**Provided records**

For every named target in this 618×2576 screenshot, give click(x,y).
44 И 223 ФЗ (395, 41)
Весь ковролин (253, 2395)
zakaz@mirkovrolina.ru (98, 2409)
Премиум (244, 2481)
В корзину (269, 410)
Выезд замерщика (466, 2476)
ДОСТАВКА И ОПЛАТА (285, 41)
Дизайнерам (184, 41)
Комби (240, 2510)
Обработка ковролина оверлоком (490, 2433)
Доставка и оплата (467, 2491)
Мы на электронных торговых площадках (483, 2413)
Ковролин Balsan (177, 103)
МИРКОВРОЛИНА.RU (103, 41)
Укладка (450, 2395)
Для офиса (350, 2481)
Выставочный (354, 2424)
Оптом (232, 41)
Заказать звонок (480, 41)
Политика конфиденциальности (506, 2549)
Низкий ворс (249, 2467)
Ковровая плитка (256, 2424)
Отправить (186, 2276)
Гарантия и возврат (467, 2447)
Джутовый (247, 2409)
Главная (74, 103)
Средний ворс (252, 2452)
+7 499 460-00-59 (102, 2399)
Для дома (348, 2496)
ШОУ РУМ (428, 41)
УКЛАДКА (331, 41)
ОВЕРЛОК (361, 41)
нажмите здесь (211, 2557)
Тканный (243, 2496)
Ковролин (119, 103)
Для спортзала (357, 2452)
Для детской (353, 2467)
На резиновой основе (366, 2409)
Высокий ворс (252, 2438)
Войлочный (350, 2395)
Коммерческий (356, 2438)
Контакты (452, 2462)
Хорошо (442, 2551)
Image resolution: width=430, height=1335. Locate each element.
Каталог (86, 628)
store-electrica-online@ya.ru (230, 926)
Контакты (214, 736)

**Problem to work on**
Reproduce each record exactly as written above.

**Solution for this exercise**
For every named target in this 618×2576 screenshot, give click(x,y).
44 И 223 ФЗ (395, 41)
Весь ковролин (253, 2395)
zakaz@mirkovrolina.ru (98, 2409)
Премиум (244, 2481)
В корзину (269, 410)
Выезд замерщика (466, 2476)
ДОСТАВКА И ОПЛАТА (285, 41)
Дизайнерам (184, 41)
Комби (240, 2510)
Обработка ковролина оверлоком (490, 2433)
Доставка и оплата (467, 2491)
Мы на электронных торговых площадках (483, 2413)
Ковролин Balsan (177, 103)
МИРКОВРОЛИНА.RU (103, 41)
Укладка (450, 2395)
Для офиса (350, 2481)
Выставочный (354, 2424)
Оптом (232, 41)
Заказать звонок (480, 41)
Политика конфиденциальности (506, 2549)
Низкий ворс (249, 2467)
Ковровая плитка (256, 2424)
Отправить (186, 2276)
Гарантия и возврат (467, 2447)
Джутовый (247, 2409)
Главная (74, 103)
Средний ворс (252, 2452)
+7 499 460-00-59 (102, 2399)
Для дома (348, 2496)
ШОУ РУМ (428, 41)
УКЛАДКА (331, 41)
ОВЕРЛОК (361, 41)
нажмите здесь (211, 2557)
Тканный (243, 2496)
Ковролин (119, 103)
Для спортзала (357, 2452)
Для детской (353, 2467)
На резиновой основе (366, 2409)
Высокий ворс (252, 2438)
Войлочный (350, 2395)
Коммерческий (356, 2438)
Контакты (452, 2462)
Хорошо (442, 2551)
Image resolution: width=430, height=1335. Locate each element.
Каталог (86, 628)
store-electrica-online@ya.ru (230, 926)
Контакты (214, 736)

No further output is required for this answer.